The beautifully shot series won accolades during its UK debut in 2016, with The Telegraph calling it “possibly the most glamorous series on TV,” The Guardian finding it “captivating … glossy and murky at the same time,” and The Huffington Post praising its large cast as “first-rate from top to bottom.”
Focusing on the Sabine family, composed of business-savvy Paul (Coyle), his wealthy American wife, Helen (Gummer), and his brilliant but dissipated designer brother, Claude (Riley), the program also stars Frances de la Tour as Paul and Claude’s overbearing mother, Yvette, who will stop at nothing to advance her boys’ careers—often to their dismay.
Set in 1947, The Collection captures a turbulent era in French history, when partisans hunted down Nazi collaborators and anyone with something to hide shunned the past and embraced the future. Fashion became the perfect expression of this impulse to look ahead. Wartime rationing, drabness, and erotic restraint gave way to alluring displays of color, form, and fabric in women’s clothes—for those who could afford them.

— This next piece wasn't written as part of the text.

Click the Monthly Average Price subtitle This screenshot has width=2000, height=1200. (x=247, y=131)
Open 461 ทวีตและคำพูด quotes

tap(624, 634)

The Sabine family firm is at the forefront of this exciting but ruthless pursuit, and Paul has been chosen by the French government to lead the battle to reclaim the nation’s preeminence in the couture world. Widely regarded as the genius behind his studio’s stunning designs, Paul is in fact purveying the work of his brother, Claude, an unbridled sensualist who can’t restrain his amorous impulses. In free moments, Claude works in a frenzy to sketch new gowns, often consigning them to the wastebasket, where they are retrieved and turned into the Sabine collection’s latest sensations.
Into this superficially elegant universe comes hard-boiled American reporter Stan Rossi (Stanley Townsend) with suspicions about Paul’s past, but so far little to go on. Assigned to photograph a fashion story for Rossi, Billy soon parts company to become the Sabine studio’s official photographer. In the process, he elevates the worker Nina to be the signature model for the firm—much to the chagrin of the reigning top model, Dominique (Poppy Corby-Tuech, who plots revenge.
Adding to the turmoil, police Inspector Bompard (Allan Corduner) enters the picture when Yvette’s scheme to get Claude under control goes horribly awry, leading to an investigation that threatens the entire Sabine enterprise.
Who knew that couture could be so cutthroat?